5. Advice to England for the Purpose Of Averting the Danger.

To think of moving out in open hostility to the growing power of Russia, were now, on England's part, just as great an error as the strange inaction she has displayed for the last twenty-five years amidst all the occurrences beyond the Hindu-Kush. Russia will establish herself on the right bank of the Oxus, will absorb the three Khanats, and perhaps Chinese Tartary, will make everything Œzbeg to acknowledge her supremacy. That can no longer be prevented; but thus far and no farther should Englishmen allow their rivals to advance.

All that lies between the Oxus and the Indus should remain neutral territory. Through her physical conformation, through the warlike character of her inhabitants, and specially through their great aptitude for diplomacy, Afghanistan would be altogether suited to form a military and political barrier against any possible collision between the two giants. That country would cost the conqueror, coming whether from North or South, a tenfold harder struggle than did the Caucasus. Besides, the possession would not for a long while make good the material advantage of an expensive war; and although the continual disorders that prevail in the mountain-home of the Afghans may be of no advantage to either neighbour, still the danger is not so great as to justify any schemes of conquest on one side or the other.

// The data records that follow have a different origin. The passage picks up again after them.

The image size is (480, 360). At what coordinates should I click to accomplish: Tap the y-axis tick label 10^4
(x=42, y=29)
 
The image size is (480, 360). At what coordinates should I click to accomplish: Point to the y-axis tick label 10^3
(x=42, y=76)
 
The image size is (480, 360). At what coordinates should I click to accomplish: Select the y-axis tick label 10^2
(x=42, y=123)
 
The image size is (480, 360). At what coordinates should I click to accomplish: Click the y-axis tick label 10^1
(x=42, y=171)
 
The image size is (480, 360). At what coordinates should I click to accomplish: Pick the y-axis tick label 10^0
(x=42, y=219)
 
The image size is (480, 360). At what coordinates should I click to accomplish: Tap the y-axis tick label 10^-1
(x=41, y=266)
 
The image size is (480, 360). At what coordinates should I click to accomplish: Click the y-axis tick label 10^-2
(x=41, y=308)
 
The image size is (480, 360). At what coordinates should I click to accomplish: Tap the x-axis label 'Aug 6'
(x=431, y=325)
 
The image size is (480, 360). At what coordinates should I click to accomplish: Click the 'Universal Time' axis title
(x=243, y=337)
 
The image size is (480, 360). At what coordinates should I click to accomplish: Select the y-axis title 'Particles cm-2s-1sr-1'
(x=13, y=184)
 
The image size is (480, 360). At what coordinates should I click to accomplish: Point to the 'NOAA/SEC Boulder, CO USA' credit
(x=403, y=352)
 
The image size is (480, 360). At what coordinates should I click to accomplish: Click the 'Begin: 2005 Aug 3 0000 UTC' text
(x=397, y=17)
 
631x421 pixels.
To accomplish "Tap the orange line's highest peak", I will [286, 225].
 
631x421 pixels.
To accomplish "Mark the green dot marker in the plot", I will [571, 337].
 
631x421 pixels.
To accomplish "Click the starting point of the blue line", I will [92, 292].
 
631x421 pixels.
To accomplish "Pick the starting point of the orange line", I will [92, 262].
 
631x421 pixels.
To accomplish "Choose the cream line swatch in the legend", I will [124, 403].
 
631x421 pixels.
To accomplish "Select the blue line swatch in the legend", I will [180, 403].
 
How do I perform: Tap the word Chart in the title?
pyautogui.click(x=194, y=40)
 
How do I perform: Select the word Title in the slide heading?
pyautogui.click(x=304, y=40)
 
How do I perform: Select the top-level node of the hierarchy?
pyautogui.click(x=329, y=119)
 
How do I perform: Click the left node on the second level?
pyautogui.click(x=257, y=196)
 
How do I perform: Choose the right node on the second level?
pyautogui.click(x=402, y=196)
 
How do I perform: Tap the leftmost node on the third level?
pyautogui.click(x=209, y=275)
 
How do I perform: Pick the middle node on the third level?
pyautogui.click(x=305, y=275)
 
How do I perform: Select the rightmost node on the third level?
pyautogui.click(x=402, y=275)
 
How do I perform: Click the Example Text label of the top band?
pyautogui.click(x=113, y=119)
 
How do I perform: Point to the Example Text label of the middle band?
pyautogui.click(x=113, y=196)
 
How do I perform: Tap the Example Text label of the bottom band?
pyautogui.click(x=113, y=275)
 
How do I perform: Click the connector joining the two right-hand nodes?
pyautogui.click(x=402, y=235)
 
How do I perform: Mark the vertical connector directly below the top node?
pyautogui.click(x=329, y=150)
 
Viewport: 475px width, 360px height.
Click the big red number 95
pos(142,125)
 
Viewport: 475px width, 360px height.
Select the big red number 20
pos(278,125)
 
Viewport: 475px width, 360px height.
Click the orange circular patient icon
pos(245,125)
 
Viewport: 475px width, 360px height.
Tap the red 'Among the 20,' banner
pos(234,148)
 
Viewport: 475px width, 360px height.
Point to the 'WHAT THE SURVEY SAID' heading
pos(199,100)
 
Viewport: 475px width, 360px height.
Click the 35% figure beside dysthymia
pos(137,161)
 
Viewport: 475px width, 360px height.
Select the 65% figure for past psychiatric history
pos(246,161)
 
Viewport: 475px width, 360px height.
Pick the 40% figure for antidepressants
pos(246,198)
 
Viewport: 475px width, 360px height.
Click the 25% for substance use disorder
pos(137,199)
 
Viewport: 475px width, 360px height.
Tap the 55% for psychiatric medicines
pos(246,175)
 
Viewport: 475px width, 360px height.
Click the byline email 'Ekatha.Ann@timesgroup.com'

How, then, in case Russia continues her policy of aggression, may England secure the neutrality of Afghanistan? What must she do to set up with her influence there a solid barrier, without coming forward as a conqueror?

That is the work of a skilled diplomatic intercourse, the work of an uninterrupted alliance, carried on by agents, who, acquainted with the Afghan character, and eschewing English modes of thought, can conduct themselves as Asiatics.